Which formulas are you referring to by "sin" and "true cos"? If you refer to the formulas on my previous post, you will see that I don't know of any formula for the triplex that produce abs(power) roots. Are you adding multiples of 2pi to both rotational angles theta and phi, or just phi, or are you doing something else?
Hi Paul, my previous post was hasty due to rushing out. See if this makes sense.
I only use the trig formula, basically as yours but with three variations of phi handling. I had difficulty with the trig version roots initially, because treating the roots independently is not quite reversible due to spherical coordinates being a double cover if phi goes beyond pi (which it does when calculating powers greater than 1). To get equivalence to a forward iteration method requires some parity correction by pi to get the root in the right hemisphere of theta. It took some experiment and thought to get the two correct variations working.

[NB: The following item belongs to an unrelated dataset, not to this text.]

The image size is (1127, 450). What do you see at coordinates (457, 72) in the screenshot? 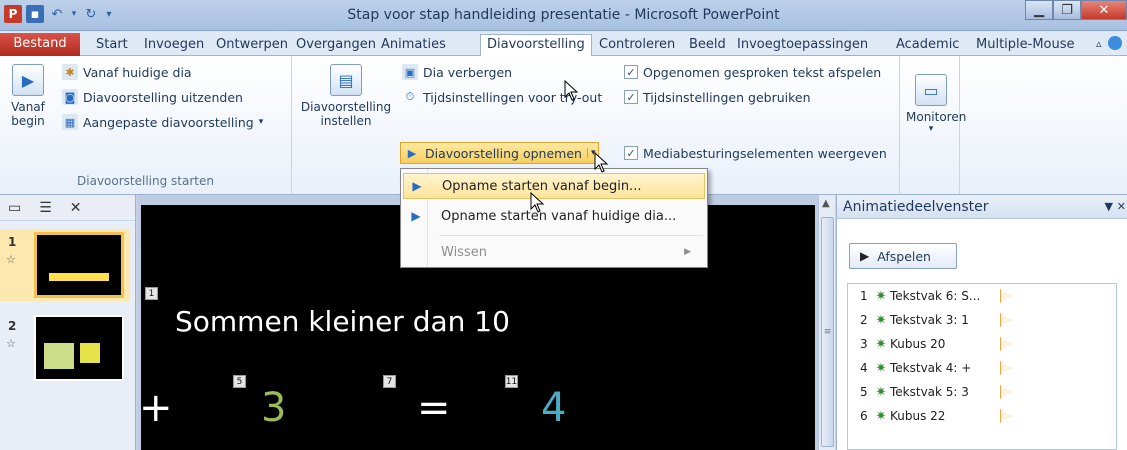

When I wrote "using Abs(power) in appropriate places," I meant in setting the rootlimit and number of branches, and the multiplier for dp, so those all handle negative powers as is. The trig formulas don't need any special handling for negative power.
In my code I've dropped the root validity checking as I've given up on fractional powers, but rootlimit is still used for
some angle choices because it works. The following is pseudocode for clarity. (Delphi uses := for assignment, and I have some optimizations such as precomputing invpower, and computing sin and cos in a single sincos function.)
So I have, in all cases:
NumBranches = ceil(abs(power));
Numchoices = sqr(numbranches);
rootlimit= abs(power)*pi;
// ktheta and kphi are independent choices, from 0 to numbranches-1
r = sqrt(sqr(x)+sqr(y)+sqr(z));
theta= arctan2(y,x);
theta= theta + 2pi*(ktheta - floor((theta+rootlimit)/2pi);
then, for standard triplex:
theta= theta + kphi*pi; // a correction to get the parity of theta right
phi = arcsin(z/r);
if phi>0 then phi= phi - kphi*pi else phi= phi + kphi*pi;
theta= theta/power;
phi= phi/power;
r= r^(1/power);
x= r*cos(theta)*cos(phi);
y= r*sin(theta)*cos(phi);
// but for the inverse, z=-sin(phi) doesn't work. To get both hemispheres, need to compare new and old z
newz= r*sin(phi);
if newz*z>0 then newz= -newz;
or, for my variation of the z=cos(phi) triplex (the simple one with some flipped roots):
phi = arccos(z/r);
phi= phi + 2pi*(kphi - floor((phi+rootlimit)/2pi);
theta= theta/power;
phi= phi/power;
r= r^(1/power);
x= r*cos(theta)*sin(phi);
y= r*sin(theta)*sin(phi);
z= r*cos(phi);
or, for the "true" z=cos(phi) triplex:
theta= theta + kphi*pi;
phi = arccos(z/r);
phi= phi + 2pi*kphi;
theta= theta/power;
phi= phi/power;
r= r^(1/power);
x= r*cos(theta)*sin(phi);
y= r*sin(theta)*sin(phi);
z= r*cos(phi);
There may be a purer way to get the standard triplex working but I tried hard without success, so if you do find one, please post it.